Oslo’s baleful legacy

An empty meeting room of the Palestinian Authority in the Gaza Strip after Hamas gunmen took control of the presidential headquarters, 15 June 2007. (Wissam Nassar/MaanImages)


The Oslo endless-fruitless-negotiations peace process has created an ambiguous situation: the Palestinians are caught somewhere between state-building and liberation struggle without being or having either. As a result they bear the responsibilities of freedom without actually enjoying freedom. The world looks at them as if they were in a postcolonial stage while the colonialists are still around.

Additionally, the Oslo process has transformed the Palestinian revolutionary project into a corrupted comprador class that enjoys some benefits from the occupier. The victory of Hamas in the elections has caught this comprador class by surprise. Since then, the Fatah movement has refused to acknowledge its defeat, refused initially to join Hamas in a unity government, and waited eagerly to prove that Hamas has failed without initially giving it a chance to succeed.

The EU, United States, and Israel have boycotted the government and contributed their fair share to its prospected failure and to the Palestinian bloodshed. Hamas had refrained for more than two years prior to its elections from suicide attacks and has decided to participate in the electoral process created by Oslo. Ariel Sharon who rejected Oslo had his chance in power and was not boycotted by the world; Hamas was not given the same chance.

Today, Ha’aretz reports that Israel intends to release the Palestinian taxes money it withheld since Hamas came to power, because the Palestinian president, Mahmoud Abbas, has just decided to fire the government. This seems like another immediate reward and encouragement of one faction over the other to inflame the civil war. The media has reported on several occasions in the last two years about money, training, and weapons from the US and Israel to Fatah. All of it is intended to overthrow a legitimately elected government.

Palestinian President Mahmoud Abbas attends Friday prayers at his headquarters in the West Bank city of Ramallah, 15 June 2007. (Omar Rashidi/POOL/MaanImages)

Abbas’s personality and lack of leadership is one of the causes to the current crisis. He is a weak leader who lacks ability to handle such complex situations, he lacks charisma, he behaves like a faction leader rather than a president, and he lacks the symbolic capital that Arafat had enjoyed. Additionally, he is viewed as someone who is willing to make concessions far beyond what the Palestinian public is willing to contemplate. But Israel is not willing to accept anything less than full and unconditional capitulation.

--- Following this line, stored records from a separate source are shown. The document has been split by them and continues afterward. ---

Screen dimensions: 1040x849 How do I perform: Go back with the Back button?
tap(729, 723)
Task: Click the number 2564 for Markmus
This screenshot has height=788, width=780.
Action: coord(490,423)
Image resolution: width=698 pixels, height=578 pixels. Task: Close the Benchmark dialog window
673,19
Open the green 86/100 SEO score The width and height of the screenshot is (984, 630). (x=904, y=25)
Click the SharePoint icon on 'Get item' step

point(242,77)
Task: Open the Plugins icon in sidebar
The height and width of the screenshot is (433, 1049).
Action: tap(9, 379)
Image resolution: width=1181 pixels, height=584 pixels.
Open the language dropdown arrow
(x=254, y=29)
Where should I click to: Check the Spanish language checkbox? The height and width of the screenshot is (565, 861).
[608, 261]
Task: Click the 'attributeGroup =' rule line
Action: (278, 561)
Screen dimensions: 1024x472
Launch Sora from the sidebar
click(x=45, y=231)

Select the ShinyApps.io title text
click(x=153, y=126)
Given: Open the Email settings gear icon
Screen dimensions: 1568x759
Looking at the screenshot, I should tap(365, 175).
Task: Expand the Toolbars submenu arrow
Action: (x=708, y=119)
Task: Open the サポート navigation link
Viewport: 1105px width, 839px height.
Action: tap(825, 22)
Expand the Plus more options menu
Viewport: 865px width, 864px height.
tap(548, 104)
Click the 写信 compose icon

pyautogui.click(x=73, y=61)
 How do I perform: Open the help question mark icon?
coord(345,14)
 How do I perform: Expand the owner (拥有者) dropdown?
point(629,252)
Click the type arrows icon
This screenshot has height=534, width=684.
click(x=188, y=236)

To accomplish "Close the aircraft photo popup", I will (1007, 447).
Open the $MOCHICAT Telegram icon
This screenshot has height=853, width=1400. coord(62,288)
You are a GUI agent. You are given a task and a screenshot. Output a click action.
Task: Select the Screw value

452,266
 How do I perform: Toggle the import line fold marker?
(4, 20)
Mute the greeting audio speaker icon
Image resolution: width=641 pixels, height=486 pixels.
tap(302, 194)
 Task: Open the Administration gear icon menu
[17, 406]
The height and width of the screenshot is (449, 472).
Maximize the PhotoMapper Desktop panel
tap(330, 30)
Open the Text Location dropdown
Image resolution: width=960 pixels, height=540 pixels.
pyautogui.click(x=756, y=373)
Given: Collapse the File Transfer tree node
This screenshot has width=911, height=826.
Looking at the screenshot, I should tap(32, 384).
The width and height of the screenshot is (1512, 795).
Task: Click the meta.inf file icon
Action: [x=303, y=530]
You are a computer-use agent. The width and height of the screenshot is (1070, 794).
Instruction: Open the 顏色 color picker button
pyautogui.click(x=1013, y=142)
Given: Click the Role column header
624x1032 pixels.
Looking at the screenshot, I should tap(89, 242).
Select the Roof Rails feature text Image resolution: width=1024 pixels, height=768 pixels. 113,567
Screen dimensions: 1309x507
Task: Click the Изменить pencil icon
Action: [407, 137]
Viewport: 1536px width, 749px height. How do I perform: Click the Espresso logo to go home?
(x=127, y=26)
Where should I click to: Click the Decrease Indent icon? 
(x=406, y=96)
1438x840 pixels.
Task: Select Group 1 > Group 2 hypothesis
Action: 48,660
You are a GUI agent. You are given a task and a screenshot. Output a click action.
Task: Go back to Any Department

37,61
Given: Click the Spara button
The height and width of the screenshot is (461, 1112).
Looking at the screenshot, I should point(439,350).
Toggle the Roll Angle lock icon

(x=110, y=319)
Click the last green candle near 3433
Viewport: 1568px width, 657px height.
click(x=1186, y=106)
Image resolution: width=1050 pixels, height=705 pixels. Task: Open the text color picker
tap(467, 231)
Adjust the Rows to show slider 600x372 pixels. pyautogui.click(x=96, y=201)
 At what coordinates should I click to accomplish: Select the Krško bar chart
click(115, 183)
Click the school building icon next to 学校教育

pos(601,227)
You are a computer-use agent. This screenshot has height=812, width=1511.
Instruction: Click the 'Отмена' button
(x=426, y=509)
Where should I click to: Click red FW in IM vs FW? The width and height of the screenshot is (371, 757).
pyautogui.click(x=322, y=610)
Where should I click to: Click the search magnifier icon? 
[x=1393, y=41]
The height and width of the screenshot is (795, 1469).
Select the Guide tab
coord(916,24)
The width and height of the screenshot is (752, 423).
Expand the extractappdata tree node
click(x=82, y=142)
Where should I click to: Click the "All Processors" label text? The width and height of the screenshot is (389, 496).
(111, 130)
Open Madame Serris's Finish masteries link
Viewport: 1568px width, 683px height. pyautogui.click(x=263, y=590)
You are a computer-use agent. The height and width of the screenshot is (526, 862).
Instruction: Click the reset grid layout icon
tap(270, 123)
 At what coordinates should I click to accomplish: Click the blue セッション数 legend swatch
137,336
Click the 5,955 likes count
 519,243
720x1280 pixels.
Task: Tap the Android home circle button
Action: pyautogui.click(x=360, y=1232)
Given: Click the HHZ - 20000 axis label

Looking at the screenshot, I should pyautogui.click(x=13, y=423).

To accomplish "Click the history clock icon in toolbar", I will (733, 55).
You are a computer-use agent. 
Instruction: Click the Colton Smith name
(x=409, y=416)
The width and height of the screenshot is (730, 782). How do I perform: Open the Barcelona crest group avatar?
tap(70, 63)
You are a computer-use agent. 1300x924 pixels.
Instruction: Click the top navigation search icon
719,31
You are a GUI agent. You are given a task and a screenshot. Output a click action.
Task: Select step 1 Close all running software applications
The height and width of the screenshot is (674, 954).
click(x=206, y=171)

The fighting in Gaza is shameful. In spite all of the above, Fatah and Hamas bear the main responsibility of the bloodshed. Oslo, it turns out, was a mistake. The reality of Palestinians killing each other over a meaningless authority (while the occupier is laughing down the road) is tragic. The Palestinian factions should have known better. They need to focus on unified strategies that will drive the colonizers out. This primary mission has been forgotten in the ebb and flow of mundane politics. The Palestinian Authority should be perceived as nothing more than a means to an end. If it is not helping the Palestinians to achieve self-determination then it should be dissolved altogether.

Oppressed peoples have known similar experiences. At the end of the 80s, a monthly average of 100 black South Africans were killed in black-on-black violence, and between 1990-1993 an average of 259 blacks per month were killed. These were the last days of the apartheid. One hopes that the Palestinian internal bloodshed will come to an end soon and with it the dawn of freedom.

Nimer Sultany is a Palestinian citizen of Israel and currently a doctoral candidate at Harvard Law School. He has worked as a human rights lawyer in the Association for Civil Rights in Israel and as the head of the political monitoring project at Mada al-Carmel (the Arab center for applied social research).